Ischemic stroke induces ependymal cell expression of GLAST, nestin, and vimentin. Confocal microscopic images show that nestin was expressed in ependymal cells after stroke (B) compared with that in non-stroke ependymal cells (A). Ependymal cells extended long processes (D and E, S100β, green, arrows) towards the ischemic boundary region, which was co-localized to nestin (C and E, nestin, red, arrows). Non-stroke ependymal cells were vimentin⁺ (G, green). However, vimentin⁺ ependymal cells with long processes after stroke (F, vimentin, green, arrows) were GFAP negative (F, GFAP, red). Some of vimentin⁺ ependymal cells (H, green, arrow) were HH3⁺ (H, red, arrow). Ciliated ependymal cells were GLAST negative in non-stroke rats (J, red, arrows), whereas many ciliated ependymal cells were GLAST⁺ after stroke (I, red, arrows). GLAST⁺ cells (I and J, red) were not co-localized to DCX⁺ cells (I and J, green). Panels I and J are merged images of bright, GLAST (red), and DCX (green) immunofluorescent fields. Bars = 10 μm.

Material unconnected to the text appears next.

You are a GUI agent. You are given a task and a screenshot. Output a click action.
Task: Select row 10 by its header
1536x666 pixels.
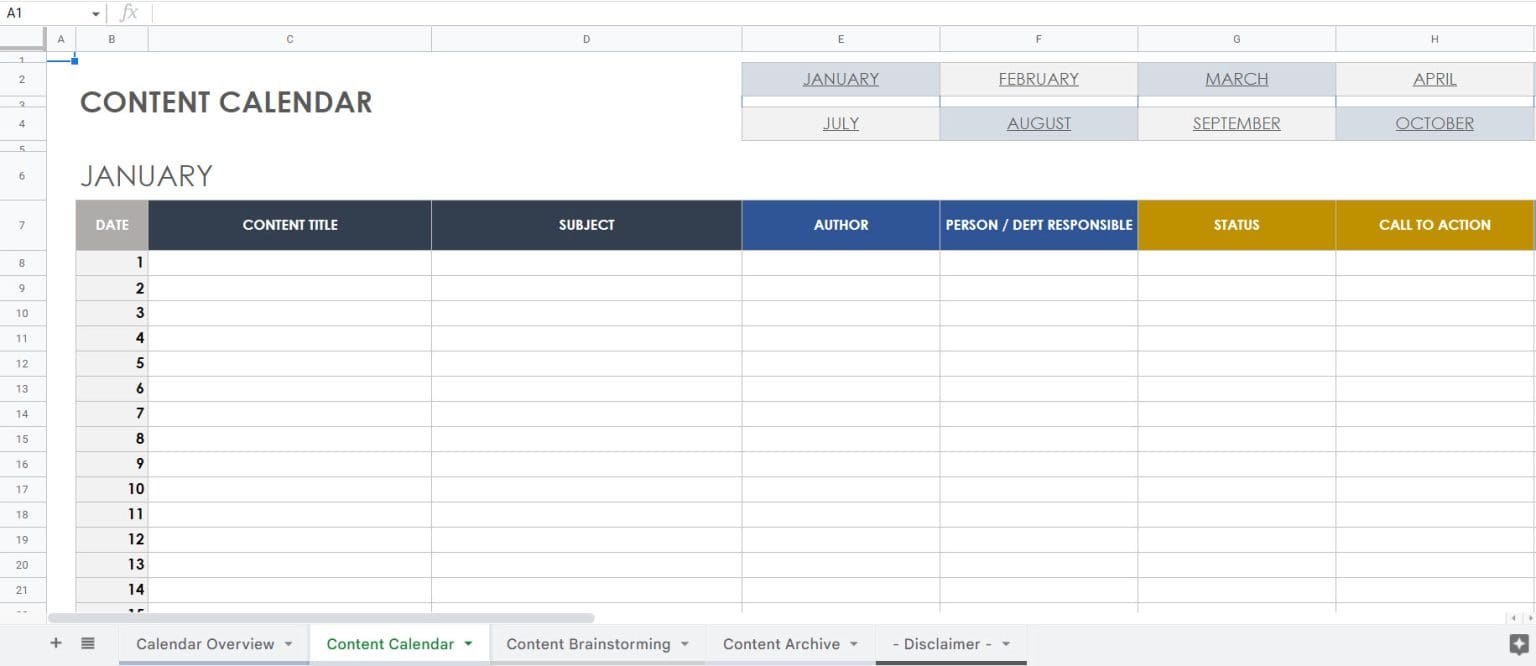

Increases of Radial Glial Cells Parallel Expansion of Neuroblasts in the Subventricular Zone after Stroke

During cortical development, radial glial cells are the predominant form of neural progenitors cells, giving rise to both neurons and the secondary progenitors that populate the SVZ (Fishell and Kriegstein, 2005; Gotz and Barde, 2005). In the adult SVZ, radial glial cells produce neural stem cells (type B cells), transit-amplifying cells (type C cells), and neuroblasts (type A cells) (Doetsch et al, 1999). We found that 4A4⁺ cells were localized within a cluster filled by dark cells distributed near the surface of the lateral ventricle and some of these cells were mitotic 2 (Figure 6A) and 4 (Figure 6C) days after stroke, suggesting that proliferating cells are closely associated with radial glial cells. The number of cells within a cluster dramatically increased at 2 (11 ± 3.9 per cluster; Figure 6B), 4 (25 ± 6.7 per cluster; Figure 6D), and 7 (43 ± 11.1 per cluster; Figure 6F) days after stroke, which was concurrent with increases of the number of BrdU⁺ (Figure 6E, red). Many of BrdU⁺ cells were DCX⁺ 4 days after stroke (Figure 6E, arrows) and 4A4⁺ cells were detected within a cluster filled by many DCX⁺ cells (Figure 6G and Figure 6H). In addition, asymmetric inheritance of a radial glial fiber by one daughter of 4A4⁺ cells was detected along the lateral wall of the lateral ventricle (Figure 6I). These data underline the critical role of radial glial cells in neuronal production of adult brain after stroke.

Figure 6

Radial glial cells are closely localized to proliferating SVZ cells. 4A4⁺ cells (A and C) were closely localized to clusters of SVZ cells at 2 (A and B) and 4 (C and D) days after stroke. The number of cells within a cluster increased at 4 (D) and 7 (F) days after stroke compared with the number at 2 days after stroke (B). Confocal microscopic images show that many cells within a cluster were BrdU⁺ (E, red, arrows) and DCX⁺ (E, green, arrows) 4 days after stroke and 4A4⁺ cells (G and H, red) were located within DCX⁺ cluster cells (G and H, green). Panel I shows that a 4A4⁺ radial process orientated to the ischemic striatum was associated with one of two daughter cells 2 days after stroke. Bars = 10 μm.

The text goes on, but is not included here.